No Brasil, país com a maior comunidade de origem portuguesa no mundo, as celebrações estendem-se por cidades como Rio de Janeiro e São Paulo, envolvendo milhões de luso-descendentes7. Na comunidade autónoma da Extremadura, particularmente em Badajoz e Olivença, o Dia de Portugal é também comemorado com cerimónias, atividades e concertos que juntam milhares de pessoas, refletindo as históricas relações transfronteiriças.
Significado Cultural e Simbólico Contemporâneo
O atual Dia de Portugal transcende a simples homenagem histórica a Camões para se tornar numa celebração multifacetada da identidade nacional portuguesa. Para além de honrar o autor d’Os Lusíadas, a data celebra simultaneamente o dia da Língua Portuguesa, dos cidadãos nacionais, das Forças Armadas e do Anjo Custódio de Portugal. Esta multiplicidade de significados reflete a complexidade da identidade nacional contemporânea e a necessidade de abranger diferentes dimensões da experiência portuguesa.
A figura de Camões mantém-se central nas comemorações, não apenas como poeta nacional, mas como símbolo da expansão portuguesa e da universalização da língua e cultura lusas. Os Lusíadas, obra que celebra os descobrimentos portugueses e as conquistas marítimas, continua a servir como referência identitária fundamental, conectando o passado glorioso com a presença portuguesa contemporânea nos cinco continentes.

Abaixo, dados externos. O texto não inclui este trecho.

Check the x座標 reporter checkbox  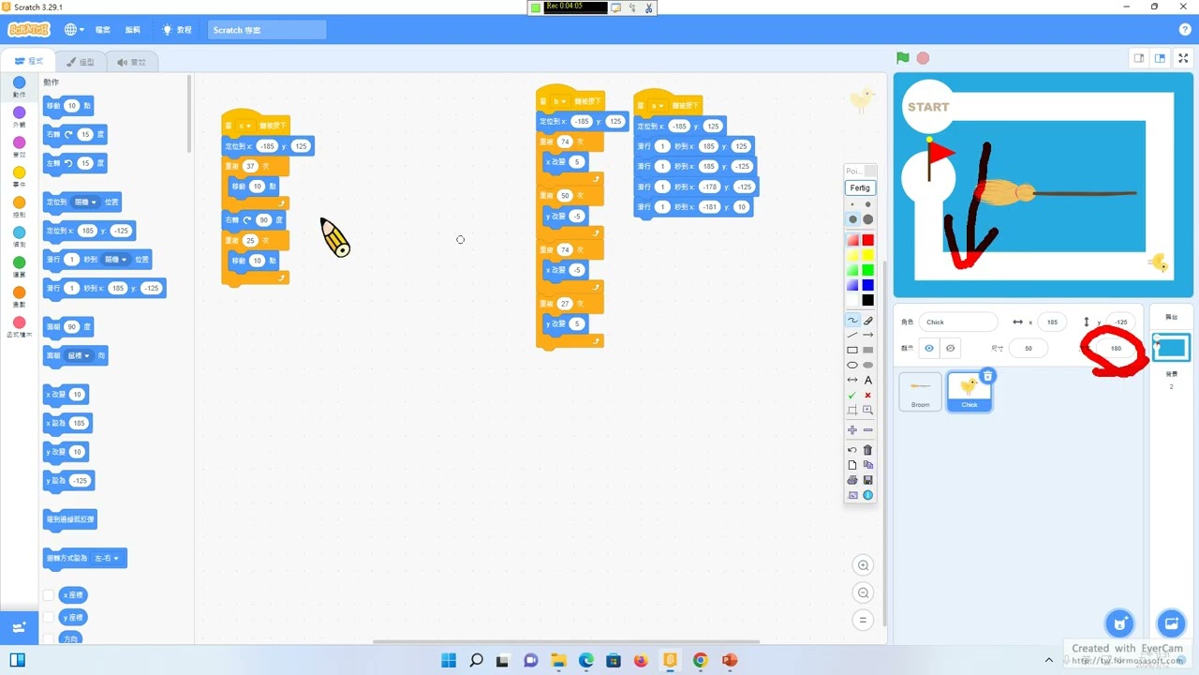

A inclusão das “Comunidades Portuguesas” na designação oficial reconhece que a portugalidade moderna não se limita ao território nacional, estendendo-se aos milhões de portugueses e descendentes que mantêm vivos os laços culturais e linguísticos com a pátria de origem. Esta dimensão diaspórica do Dia de Portugal reflete a realidade de um país que, ao longo da sua história, viu partir mais de cinco milhões de emigrantes, criando comunidades lusas significativas em todos os continentes.
Em modo de balanço final
A história do Dia de Portugal revela um percurso marcado pelas transformações políticas e sociais do país, desde as primeiras homenagens camonianas do século XIX até à atual celebração da portugalidade global. A evolução desta efeméride – do feriado municipal republicano ao controverso “Dia da Raça” estado novo, culminando na democrática celebração das comunidades portuguesas – espelha as diferentes conceções de identidade nacional que marcaram a história portuguesa contemporânea.
A atual designação “Dia de Portugal, de Camões e das Comunidades Portuguesas” representa uma síntese equilibrada que honra a herança histórica e literária nacional enquanto abraça a realidade da diáspora portuguesa mundial. As comemorações anuais, alternando entre território nacional e comunidades emigrantes, reforçam os laços entre Portugal e os milhões de portugueses espalhados pelo mundo, celebrando uma identidade que transcende fronteiras geográficas e se alicerça na língua, cultura e memória coletiva.
Esta evolução histórica demonstra como uma data comemorativa pode adaptar-se às mudanças políticas e sociais, mantendo a sua relevância enquanto momento de reflexão sobre a identidade nacional e os valores que unem os portugueses, independentemente da sua localização geográfica. O Dia de Portugal constitui assim um exemplo paradigmático de como as tradições nacionais podem renovar-se democraticamente, preservando o essencial da identidade coletiva enquanto se libertam de conotações autoritárias e exclusivas.